Old Hêng-Chi is the officer of the Tsung-Li Yamên charged with negotiating a new commercial treaty with the Russians relative to the Siberian and Mongolian trade. Whenever he is going to be particularly obstructive he sends po-po (sweetmeats) to the Legation. Now I suppose he is going to play the Russians some _tour pendable_, for he sent a whole feast both to the minister and secretary of Legation. It was very prettily arranged; the decoration of the dishes and piling of the sweetmeats in patterns must have cost the cook a world of trouble. I think I once before gave you an account of a Chinese feast given by the same old gentleman, and I daresay you don’t wish a repetition of the account any more than I do of the feast, though the things are not bad once in a way. The bird’s-nest soup was very good, though it owes its flavour to the condiments with which it is dressed, the nest itself being as tasteless as isinglass, which it much resembles.

My teacher the other day gave me some original views as to the outbreak of cholera which took place a few years ago. Various causes were assigned for it. Some said that the epidemic was caused by the exhalations from the dead bodies of those who were killed in the Ta̔i Pi̔ng rebellion; others, that offence had been given to Wên Shên, the spirit of pestilence, a deity who is represented with a blue face and red hair and beard. He carries in his hand a disk, a spear, a sword, or some warlike weapon. A man who has fallen into misfortune is said to have met Wên Shên. To be “as ugly as the Lord Wên Shên” is what we should translate by “to be as ugly as sin.”

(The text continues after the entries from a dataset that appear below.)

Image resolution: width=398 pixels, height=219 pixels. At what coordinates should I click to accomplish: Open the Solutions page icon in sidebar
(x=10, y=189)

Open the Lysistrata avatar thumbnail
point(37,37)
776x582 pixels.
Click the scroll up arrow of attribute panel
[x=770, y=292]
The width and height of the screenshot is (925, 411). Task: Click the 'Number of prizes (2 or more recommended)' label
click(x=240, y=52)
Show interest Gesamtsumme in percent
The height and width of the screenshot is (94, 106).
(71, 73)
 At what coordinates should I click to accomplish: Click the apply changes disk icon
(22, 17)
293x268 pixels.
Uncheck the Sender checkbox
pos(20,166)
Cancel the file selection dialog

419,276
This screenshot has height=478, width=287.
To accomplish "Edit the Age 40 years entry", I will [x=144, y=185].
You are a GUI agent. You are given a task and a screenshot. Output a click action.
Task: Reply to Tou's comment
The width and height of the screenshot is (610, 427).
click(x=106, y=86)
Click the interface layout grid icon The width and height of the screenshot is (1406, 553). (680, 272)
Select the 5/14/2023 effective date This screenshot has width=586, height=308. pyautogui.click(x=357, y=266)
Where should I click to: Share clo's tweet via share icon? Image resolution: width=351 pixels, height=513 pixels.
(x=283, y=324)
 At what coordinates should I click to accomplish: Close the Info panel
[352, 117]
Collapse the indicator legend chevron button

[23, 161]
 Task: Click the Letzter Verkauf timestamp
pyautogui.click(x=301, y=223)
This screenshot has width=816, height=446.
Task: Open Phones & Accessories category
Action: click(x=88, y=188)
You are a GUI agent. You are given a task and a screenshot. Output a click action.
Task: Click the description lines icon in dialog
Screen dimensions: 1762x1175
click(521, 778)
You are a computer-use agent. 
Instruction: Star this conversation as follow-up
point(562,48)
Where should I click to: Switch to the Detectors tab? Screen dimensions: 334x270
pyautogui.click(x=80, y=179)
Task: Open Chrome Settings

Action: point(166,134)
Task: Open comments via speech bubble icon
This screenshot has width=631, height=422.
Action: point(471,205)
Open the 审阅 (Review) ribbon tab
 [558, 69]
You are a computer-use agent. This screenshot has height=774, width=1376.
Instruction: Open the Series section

We had rather a good piece of fun the other night. One of our ladies of the _Corps diplomatique_ has started Thursday “at homes,” and all the Europeans in Peking congregate there. Last Thursday some one or other sat down and played a valse, upon which a tarantula bit the only two ladies, and they declared they must and would dance, so Pichon, the French attaché, and I were told off as partners for them. Just as we were spinning round the room, in came three or four Chinese servants with trays of cake and hot wine, which I thought they would have dropped, so stupefied were they at the sight. I don’t think I ever saw astonishment so written on faces before. I can fancy them talking about it afterwards—Ai yah! There was his Excellency Mi (that’s me) and Pi Lao Yeh seizing the two Ku-niangs (young ladies) round the waist in the most indecorous manner, and running round and round the room with them, while O Lao Yeh beat the harp-table. Indeed it was unsurpassable! Strange people these barbarians!